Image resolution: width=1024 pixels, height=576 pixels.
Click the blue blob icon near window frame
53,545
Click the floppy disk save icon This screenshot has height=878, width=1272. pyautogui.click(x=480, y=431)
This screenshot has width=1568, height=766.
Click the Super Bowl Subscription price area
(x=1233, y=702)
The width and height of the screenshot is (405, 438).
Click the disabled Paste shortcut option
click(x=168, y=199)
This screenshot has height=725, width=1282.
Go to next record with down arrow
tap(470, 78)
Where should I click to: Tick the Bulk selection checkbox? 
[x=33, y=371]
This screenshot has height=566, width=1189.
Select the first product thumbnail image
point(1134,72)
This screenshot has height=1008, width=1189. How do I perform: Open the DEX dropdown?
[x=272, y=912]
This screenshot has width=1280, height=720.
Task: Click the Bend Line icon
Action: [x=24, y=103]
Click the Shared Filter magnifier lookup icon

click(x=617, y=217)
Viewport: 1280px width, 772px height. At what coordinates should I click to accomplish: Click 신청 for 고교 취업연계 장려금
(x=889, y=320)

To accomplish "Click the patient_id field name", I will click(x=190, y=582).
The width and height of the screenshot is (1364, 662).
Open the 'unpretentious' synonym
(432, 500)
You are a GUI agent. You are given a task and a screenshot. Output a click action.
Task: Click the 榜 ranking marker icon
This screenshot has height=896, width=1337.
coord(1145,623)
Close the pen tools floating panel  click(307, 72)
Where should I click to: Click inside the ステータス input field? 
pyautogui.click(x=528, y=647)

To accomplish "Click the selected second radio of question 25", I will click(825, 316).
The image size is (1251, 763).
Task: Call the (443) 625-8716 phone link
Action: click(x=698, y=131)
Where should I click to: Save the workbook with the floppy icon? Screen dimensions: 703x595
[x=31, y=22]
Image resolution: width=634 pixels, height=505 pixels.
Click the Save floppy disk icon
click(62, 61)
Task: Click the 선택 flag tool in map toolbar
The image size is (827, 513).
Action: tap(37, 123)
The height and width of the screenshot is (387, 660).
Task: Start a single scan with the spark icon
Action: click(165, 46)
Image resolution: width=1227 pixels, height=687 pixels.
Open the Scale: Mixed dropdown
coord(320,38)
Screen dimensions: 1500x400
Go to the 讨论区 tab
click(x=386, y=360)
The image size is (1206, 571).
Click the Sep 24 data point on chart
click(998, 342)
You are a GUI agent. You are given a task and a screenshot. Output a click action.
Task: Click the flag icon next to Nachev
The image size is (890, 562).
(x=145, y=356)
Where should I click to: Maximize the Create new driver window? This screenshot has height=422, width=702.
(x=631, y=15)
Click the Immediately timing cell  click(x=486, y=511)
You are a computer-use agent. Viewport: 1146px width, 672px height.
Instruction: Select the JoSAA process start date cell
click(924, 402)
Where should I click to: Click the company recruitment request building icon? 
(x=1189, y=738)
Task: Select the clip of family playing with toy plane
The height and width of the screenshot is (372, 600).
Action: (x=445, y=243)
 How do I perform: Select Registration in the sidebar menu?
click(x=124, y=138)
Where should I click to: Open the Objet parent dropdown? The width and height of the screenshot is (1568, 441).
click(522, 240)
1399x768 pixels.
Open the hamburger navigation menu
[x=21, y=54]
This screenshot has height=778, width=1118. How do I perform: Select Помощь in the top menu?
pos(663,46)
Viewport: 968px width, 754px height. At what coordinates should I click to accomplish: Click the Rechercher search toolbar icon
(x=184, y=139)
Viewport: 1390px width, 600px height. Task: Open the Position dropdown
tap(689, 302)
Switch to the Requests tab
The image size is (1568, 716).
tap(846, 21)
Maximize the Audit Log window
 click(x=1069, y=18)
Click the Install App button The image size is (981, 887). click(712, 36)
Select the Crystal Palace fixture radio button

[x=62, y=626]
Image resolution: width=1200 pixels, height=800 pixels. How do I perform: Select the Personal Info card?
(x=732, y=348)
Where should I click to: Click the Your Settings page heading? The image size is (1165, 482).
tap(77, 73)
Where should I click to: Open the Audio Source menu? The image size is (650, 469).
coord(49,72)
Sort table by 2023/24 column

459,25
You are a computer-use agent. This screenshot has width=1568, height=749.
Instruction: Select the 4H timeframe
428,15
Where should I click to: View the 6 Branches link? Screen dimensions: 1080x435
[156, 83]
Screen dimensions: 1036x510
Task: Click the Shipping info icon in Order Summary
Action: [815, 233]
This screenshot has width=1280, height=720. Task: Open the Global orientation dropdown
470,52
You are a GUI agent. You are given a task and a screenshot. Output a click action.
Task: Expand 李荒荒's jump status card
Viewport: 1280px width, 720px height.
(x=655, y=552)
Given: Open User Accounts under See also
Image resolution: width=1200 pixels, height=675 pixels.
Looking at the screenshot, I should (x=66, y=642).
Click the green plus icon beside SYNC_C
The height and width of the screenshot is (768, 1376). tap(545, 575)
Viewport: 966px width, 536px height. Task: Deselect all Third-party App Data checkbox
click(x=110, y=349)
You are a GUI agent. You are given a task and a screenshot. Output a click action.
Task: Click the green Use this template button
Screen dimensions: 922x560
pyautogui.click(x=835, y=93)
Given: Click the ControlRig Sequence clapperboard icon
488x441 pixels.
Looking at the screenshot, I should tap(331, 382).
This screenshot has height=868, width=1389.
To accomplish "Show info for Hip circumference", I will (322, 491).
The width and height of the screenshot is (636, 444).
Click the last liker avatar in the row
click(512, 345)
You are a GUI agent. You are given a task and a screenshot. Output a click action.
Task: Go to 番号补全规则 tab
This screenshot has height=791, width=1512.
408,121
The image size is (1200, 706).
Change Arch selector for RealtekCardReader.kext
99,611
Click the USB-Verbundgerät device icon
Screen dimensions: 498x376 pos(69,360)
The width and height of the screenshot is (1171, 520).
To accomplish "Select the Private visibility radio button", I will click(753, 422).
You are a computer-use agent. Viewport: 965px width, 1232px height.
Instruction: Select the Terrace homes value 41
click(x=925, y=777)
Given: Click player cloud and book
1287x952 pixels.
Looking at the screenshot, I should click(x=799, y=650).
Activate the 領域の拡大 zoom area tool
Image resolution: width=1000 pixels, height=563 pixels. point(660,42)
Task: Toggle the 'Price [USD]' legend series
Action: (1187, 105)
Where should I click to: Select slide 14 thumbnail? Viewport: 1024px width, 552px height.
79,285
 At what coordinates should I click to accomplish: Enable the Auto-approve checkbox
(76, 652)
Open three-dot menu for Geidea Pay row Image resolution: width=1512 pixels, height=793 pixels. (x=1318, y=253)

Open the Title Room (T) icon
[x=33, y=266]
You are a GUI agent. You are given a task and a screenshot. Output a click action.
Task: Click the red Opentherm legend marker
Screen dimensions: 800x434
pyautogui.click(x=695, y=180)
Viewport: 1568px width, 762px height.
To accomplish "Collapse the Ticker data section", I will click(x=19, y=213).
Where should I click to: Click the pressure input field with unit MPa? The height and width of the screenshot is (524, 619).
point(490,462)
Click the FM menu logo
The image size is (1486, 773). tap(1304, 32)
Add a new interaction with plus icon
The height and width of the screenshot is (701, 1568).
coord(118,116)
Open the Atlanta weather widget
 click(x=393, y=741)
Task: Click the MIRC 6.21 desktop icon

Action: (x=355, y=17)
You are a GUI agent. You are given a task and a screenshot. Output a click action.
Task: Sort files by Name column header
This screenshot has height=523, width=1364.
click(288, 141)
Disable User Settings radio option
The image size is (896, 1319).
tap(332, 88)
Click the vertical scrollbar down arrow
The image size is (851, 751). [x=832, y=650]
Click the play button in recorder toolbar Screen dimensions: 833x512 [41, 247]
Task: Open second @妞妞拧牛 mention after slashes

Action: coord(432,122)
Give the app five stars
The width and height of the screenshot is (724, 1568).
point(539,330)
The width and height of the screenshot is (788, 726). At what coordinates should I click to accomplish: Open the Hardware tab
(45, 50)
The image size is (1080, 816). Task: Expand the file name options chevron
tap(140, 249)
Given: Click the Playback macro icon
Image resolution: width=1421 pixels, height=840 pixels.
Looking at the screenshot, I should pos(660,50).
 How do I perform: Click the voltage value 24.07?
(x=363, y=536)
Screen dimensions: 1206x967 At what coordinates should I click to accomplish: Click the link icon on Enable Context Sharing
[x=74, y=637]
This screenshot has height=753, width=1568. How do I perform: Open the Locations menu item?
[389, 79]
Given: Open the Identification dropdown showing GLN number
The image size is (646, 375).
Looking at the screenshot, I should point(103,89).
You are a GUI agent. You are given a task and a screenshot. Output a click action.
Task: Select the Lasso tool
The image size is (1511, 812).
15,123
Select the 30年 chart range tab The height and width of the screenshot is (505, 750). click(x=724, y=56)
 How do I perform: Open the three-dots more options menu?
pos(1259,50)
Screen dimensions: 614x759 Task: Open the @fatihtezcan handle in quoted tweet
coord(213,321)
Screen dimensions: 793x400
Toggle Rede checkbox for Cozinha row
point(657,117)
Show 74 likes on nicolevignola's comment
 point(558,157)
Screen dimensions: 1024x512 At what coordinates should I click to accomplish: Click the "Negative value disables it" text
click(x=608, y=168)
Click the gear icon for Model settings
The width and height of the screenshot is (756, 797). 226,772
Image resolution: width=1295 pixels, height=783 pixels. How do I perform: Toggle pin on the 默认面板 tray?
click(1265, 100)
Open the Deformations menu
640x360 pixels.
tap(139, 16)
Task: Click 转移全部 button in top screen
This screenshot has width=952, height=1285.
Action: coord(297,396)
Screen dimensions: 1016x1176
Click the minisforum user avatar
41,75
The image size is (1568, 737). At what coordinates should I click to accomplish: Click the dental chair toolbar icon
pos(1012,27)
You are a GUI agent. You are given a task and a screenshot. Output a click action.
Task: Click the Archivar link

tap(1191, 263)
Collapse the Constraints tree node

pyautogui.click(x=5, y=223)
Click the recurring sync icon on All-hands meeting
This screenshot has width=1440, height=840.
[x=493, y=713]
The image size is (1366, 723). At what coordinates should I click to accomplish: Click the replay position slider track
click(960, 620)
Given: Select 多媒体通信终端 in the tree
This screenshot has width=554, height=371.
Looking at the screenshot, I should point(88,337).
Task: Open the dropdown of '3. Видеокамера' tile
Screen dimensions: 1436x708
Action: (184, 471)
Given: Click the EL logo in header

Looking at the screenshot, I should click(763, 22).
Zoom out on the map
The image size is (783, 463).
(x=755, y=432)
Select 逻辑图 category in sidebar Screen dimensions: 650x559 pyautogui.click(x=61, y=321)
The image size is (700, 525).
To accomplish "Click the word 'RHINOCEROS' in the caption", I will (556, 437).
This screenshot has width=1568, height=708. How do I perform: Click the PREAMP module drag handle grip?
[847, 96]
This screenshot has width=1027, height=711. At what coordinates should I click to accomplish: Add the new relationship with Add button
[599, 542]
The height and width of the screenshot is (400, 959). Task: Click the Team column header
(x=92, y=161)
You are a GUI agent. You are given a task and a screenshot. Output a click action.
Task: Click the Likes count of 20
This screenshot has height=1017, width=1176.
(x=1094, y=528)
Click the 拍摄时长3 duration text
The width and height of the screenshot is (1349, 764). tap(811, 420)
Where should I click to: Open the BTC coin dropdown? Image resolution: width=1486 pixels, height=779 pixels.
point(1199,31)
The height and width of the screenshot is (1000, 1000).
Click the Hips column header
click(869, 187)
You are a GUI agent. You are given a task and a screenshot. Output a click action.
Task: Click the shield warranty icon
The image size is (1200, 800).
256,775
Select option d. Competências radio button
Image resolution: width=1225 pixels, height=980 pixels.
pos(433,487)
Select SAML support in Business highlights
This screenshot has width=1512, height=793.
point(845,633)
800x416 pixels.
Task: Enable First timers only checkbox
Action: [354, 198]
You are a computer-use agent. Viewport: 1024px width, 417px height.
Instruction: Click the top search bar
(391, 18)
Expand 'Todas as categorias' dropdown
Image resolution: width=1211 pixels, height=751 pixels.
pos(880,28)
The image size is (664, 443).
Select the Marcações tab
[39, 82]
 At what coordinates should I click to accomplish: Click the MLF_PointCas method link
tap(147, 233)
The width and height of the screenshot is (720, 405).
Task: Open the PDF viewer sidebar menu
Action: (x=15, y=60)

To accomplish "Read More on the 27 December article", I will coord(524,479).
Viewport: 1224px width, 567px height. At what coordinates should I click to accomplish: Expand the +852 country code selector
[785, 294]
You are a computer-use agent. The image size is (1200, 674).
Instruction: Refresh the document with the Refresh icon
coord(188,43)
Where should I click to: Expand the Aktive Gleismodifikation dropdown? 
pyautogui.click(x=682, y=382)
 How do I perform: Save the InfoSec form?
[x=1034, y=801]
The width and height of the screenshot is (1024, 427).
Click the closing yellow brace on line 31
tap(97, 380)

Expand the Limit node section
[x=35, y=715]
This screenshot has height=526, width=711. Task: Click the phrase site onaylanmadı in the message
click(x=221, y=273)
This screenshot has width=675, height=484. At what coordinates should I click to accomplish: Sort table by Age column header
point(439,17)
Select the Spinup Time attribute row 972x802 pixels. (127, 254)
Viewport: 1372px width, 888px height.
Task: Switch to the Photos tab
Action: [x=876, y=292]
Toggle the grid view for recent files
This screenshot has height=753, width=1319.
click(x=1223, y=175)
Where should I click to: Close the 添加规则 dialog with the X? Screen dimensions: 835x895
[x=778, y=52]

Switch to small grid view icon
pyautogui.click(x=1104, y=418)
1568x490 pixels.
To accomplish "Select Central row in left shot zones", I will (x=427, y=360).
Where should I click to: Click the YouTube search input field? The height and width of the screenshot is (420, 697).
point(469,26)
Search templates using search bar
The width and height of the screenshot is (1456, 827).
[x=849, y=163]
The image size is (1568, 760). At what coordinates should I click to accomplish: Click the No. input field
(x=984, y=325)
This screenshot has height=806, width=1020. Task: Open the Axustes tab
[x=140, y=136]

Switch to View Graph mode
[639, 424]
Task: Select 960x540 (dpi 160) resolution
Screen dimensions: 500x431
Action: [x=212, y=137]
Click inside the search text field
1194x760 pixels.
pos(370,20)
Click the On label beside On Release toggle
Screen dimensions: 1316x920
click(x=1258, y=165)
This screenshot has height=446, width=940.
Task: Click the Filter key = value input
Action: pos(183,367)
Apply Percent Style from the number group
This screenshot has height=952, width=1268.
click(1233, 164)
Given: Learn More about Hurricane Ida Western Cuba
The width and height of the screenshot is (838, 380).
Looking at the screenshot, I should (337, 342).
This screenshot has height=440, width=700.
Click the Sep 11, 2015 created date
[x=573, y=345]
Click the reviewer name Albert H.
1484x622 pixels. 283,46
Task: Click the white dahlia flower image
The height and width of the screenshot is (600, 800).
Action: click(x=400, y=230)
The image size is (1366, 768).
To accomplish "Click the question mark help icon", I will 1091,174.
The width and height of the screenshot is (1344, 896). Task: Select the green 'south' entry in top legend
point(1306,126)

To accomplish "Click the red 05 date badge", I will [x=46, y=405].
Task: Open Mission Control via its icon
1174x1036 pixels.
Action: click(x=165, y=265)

◆ Task item ◆
Wherever a line in the entries holds "marker", copy that line.

◆ Written answer ◆
Task: Click the 榜 ranking marker icon
Task: Click the red Opentherm legend marker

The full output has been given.